Em 1949, de volta a Curitiba, e precisando de emprego, o tal talento para as cartas salvou a pátria. Uma tia manicure tinha um conhecido que trabalhava em jornal. Pediu arrego. O magrelo, cumprido, que nem sequer tinha passado pela admissão do ginásio, não foi saudado como um candidato ao Pulitzer. Fez-se de rogado e debutou em jornais como o Correio do Paraná, simpatizante do integralismo, e pelo Diário da Tarde.

Tec-tec

"Minha formação foi heroica", resume. Num dos diários em que atuou nos inícios – o panfleto "comuna" Tribuna do Povo – "aprendeu a pensar", como costuma dizer. Ninguém mais o segurou. Ele se perde ao listar os veículos nos quais datilografou laudas e laudas – do Diário Popular, passando pelo Diário do Paraná, O Estado do Paraná. Na sequên­cia, o Jornal do Brasil e revista Placar, que fizeram dele um "repórter nacional". A partir de 1973, coordenou a equipe de jornalismo da Rede Globo, em Belo Horizonte. Custava a acreditar que tinha um emprego tão bom – em especial depois da surpresa que o golpe militar de 1964 havia lhe reservado.

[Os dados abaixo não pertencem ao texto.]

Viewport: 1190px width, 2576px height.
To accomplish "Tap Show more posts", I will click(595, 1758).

Em 1.º de abril de 1964, Milton Heller – então um jornalista com nome na praça – atuava como repórter do Última Hora, de Samuel Wainer, o único jornal a apoiar o presidente João Goulart. Com exceção dos colunistas sociais Celina Luz e Mauro Ticianelli, e da turma de esportes, toda a equipe foi processada pela Justiça Militar e passou quatro anos sem emprego. "MH" tinha dois filhos – Marli e João Eugênio.

Hoje consegue achar graça das tardes em que os 23 jornalistas processados, do UH e outros periódicos da cidade, passavam numa torturante salinha, a chaves, no quartel que havia na Praça Rui Barbosa. "Fumávamos horrores. Ficava uma cortina de fumaça. O jornalista Cícero Cattani levava um cortador de unha. O tec-tec do aparelhinho irritava os generais", lembra. Para pagar as contas, Heller voltou aos pendores de ambulante aprendido na juventude: vendia livros nas casas, benesse oferecida pelo livreiro Aristides Vinholes. "Avisei que era tido como um subversivo, mas ele era simpatizante e me ajudou."

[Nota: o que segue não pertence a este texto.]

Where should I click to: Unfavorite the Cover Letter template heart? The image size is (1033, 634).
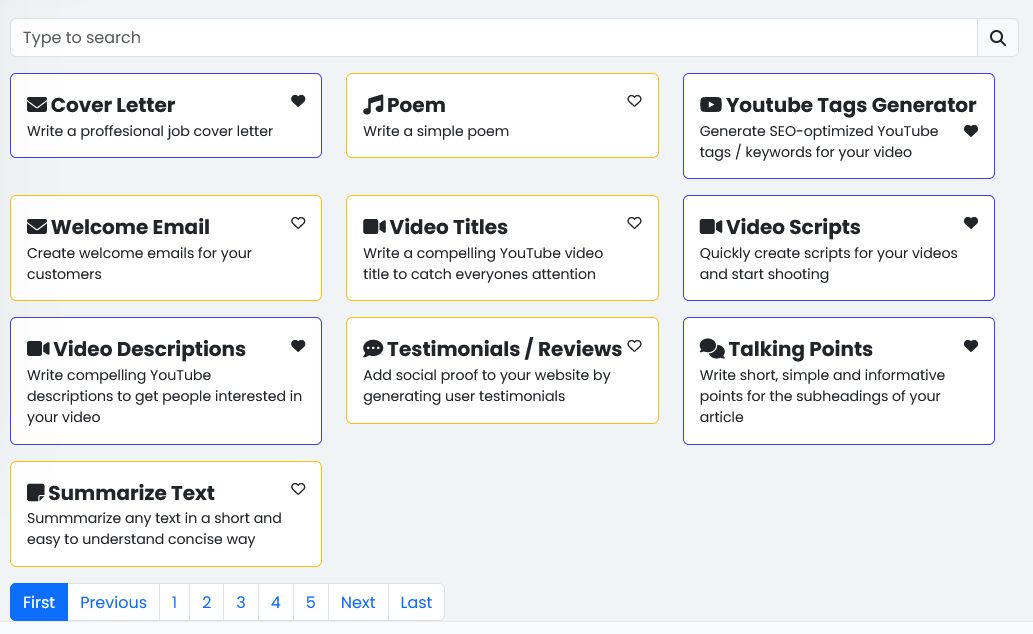click(298, 101)
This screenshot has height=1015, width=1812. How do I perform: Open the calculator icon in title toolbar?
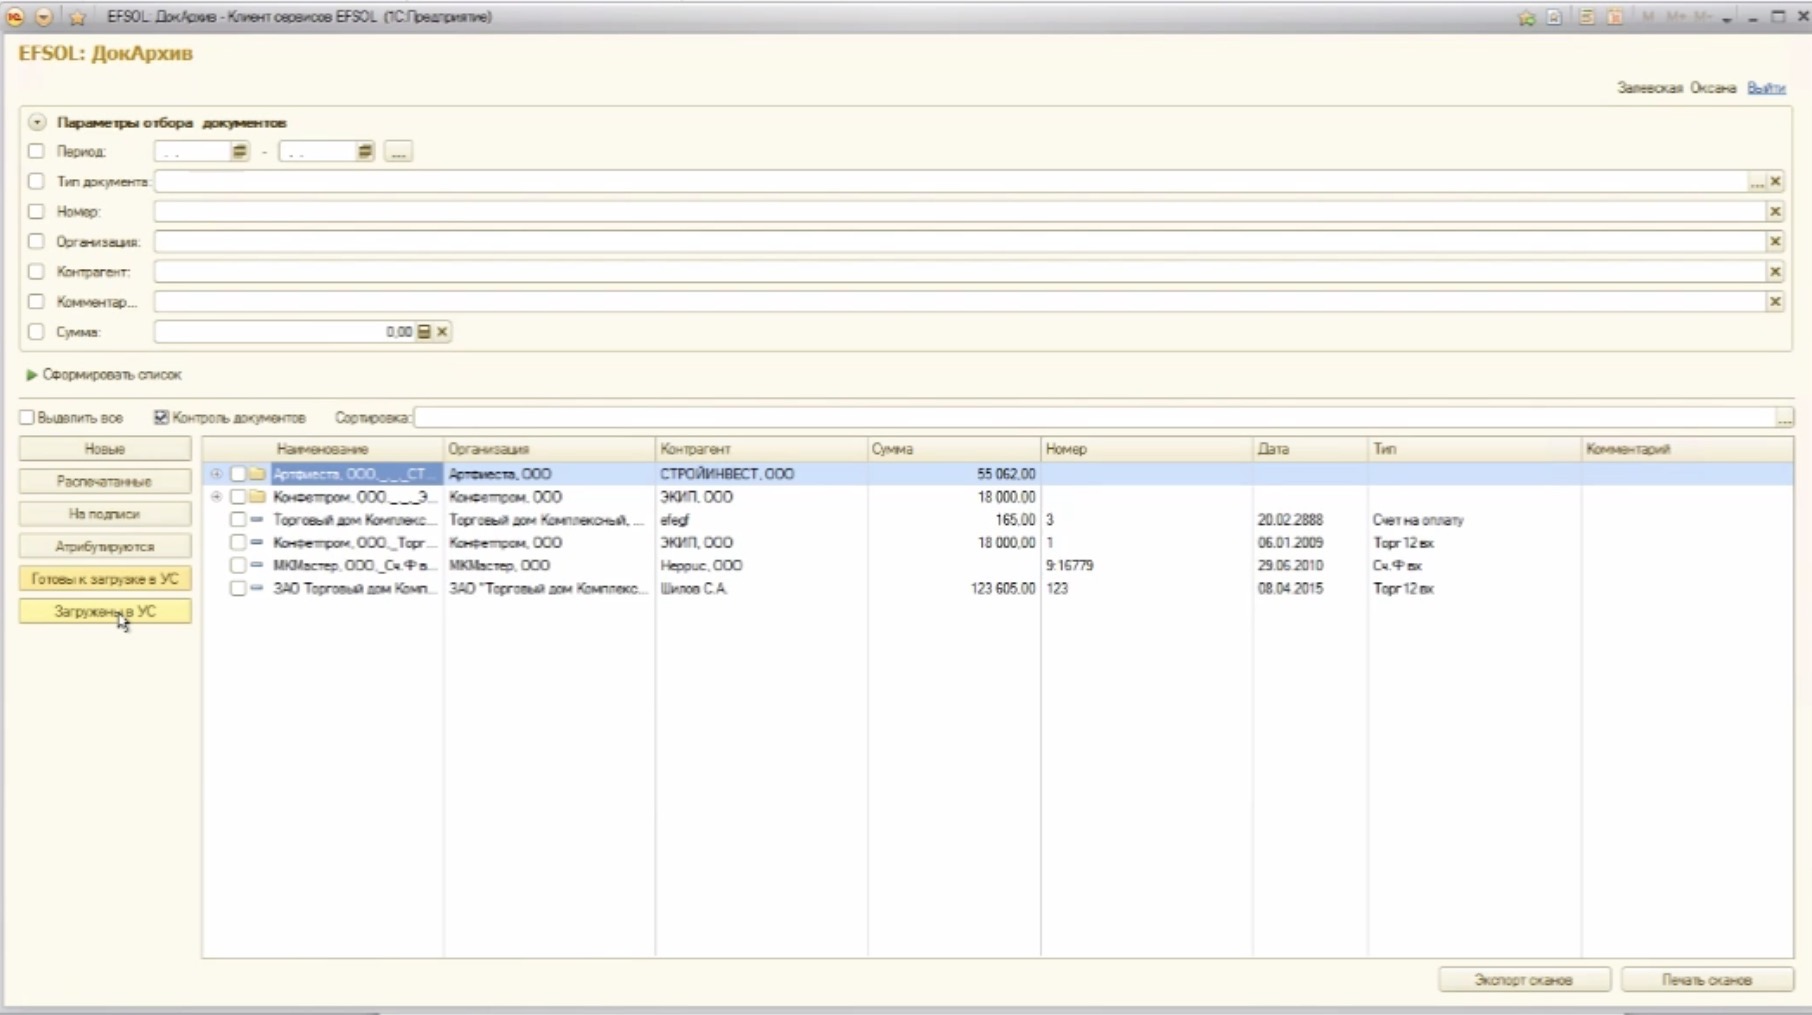coord(1586,17)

O sucesso durou pouco. "Eu conseguia comercializar para os amigos. Para me ajudar, compravam até livro ruim. Quando minha lista de conhecidos acabou, as vendas caíram". Num lance de sorte, em 1968 conseguiu o carimbo que o livrou do processo de subversão. Retomou a carreira e até progrediu nas finanças. Num flerte com o mundo do capital, passou dos calhambeques de terceira mão a um carro quase zero, que estacionava longe dos colegas patrulheiros. Eram os anos do milagre econômico.

Milton Heller se aposentou em 1989 – somando 40 anos de redação. Suas últimas paragens, o jornal O Estado do Paraná e Gazeta do Paraná. Quando se viu em casa – sem pauta – deu início à rotina de pesquisador. Tornou-se rato da Biblioteca Pública, Instituto Histórico e Geográfico, e onde mais encontrar páginas amareladas, fungos e poeira. A quem interessar possa, recebe duas-três cartas por semana – são de seus leitores.